Can gastric bypass cure diabetes?

SAN FRANCISCO

Pat Prescott is fighting to control her type 2 diabetes. She carries her blood glucose meter, a cooler for her insulin and gets regular exercise through ballroom dancing.

Still she says her symptoms have been getting worse.

"It just doesn't work anymore," said Prescott.

So when she learned that a surgery used to treat obesity has the side effect of improving diabetes, she approached her doctors, but was told she wasn't overweight enough to qualify.

Now, she's hoping to join a new clinical study, headed by surgeon Francesco Rubino. He is testing whether that same surgery, similar to gastric bypass, can improve diabetes in people who aren't obese.

"We're shifting towards a new concept, which is using surgery to intentionally treat diabetes," said Dr. Francesco Rubino from Weill-Cornell Medical School.

As he documented in the Journal Diabetes Care, when obese patients have surgery that bypasses part of their small intestine, their symptoms often disappear within days, long before they begin to lose weight.

"With some operations like gastric bypass or similar procedures, the remission of diabetes symptoms is very quick after surgery, which even precedes the weight loss," said Dr. Rubino.

DATA FOR REVIEW ->
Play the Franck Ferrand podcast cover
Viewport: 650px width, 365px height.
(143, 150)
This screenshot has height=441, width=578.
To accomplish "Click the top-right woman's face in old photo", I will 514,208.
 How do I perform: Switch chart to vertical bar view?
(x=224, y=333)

...

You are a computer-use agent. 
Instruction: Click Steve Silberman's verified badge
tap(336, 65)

EXERCISE SET ->
1. Can you return, word for word, the part of the gastric bypass article from "SAN FRANCISCO" up to and including "Weill-Cornell Medical School."?
2. Could you supply the next part of the gastric bypass article, starting after its last sentence?
The records are separate material and have nothing to do with the gastric bypass article.

ANSWERS BY TASK ->
1.
SAN FRANCISCO

Pat Prescott is fighting to control her type 2 diabetes. She carries her blood glucose meter, a cooler for her insulin and gets regular exercise through ballroom dancing.

Still she says her symptoms have been getting worse.

"It just doesn't work anymore," said Prescott.

So when she learned that a surgery used to treat obesity has the side effect of improving diabetes, she approached her doctors, but was told she wasn't overweight enough to qualify.

Now, she's hoping to join a new clinical study, headed by surgeon Francesco Rubino. He is testing whether that same surgery, similar to gastric bypass, can improve diabetes in people who aren't obese.

"We're shifting towards a new concept, which is using surgery to intentionally treat diabetes," said Dr. Francesco Rubino from Weill-Cornell Medical School.

2.
In fact, researchers have known about those effects for several years. But offering gastric bypass to non-obese diabetics is controversial.

"I think it has no place outside of obesity surgery," said UCSF professor of endocrinology Dr. Robert Lustig.

Dr. Lustig says diabetes can be caused by combination of factors, including the health of beta cells, the agents in the pancreas that produce insulin.

"Diabetes is a complex disease. If you have a problem with your beta cells, then doing a bariatric surgery isn't going to rescue you," said Dr. Lustig.

Still, patients like Pat Prescott may have a part in testing the theory. Recruitment for the study begins this fall.

"I want to live long enough to enjoy my grandchildren. I want to keep dancing, I like to dance," said Prescott.

It's significant to note that the type of gastric bypass being tested in the study is performed on the small intestine, which has a complex role in how the body processes food.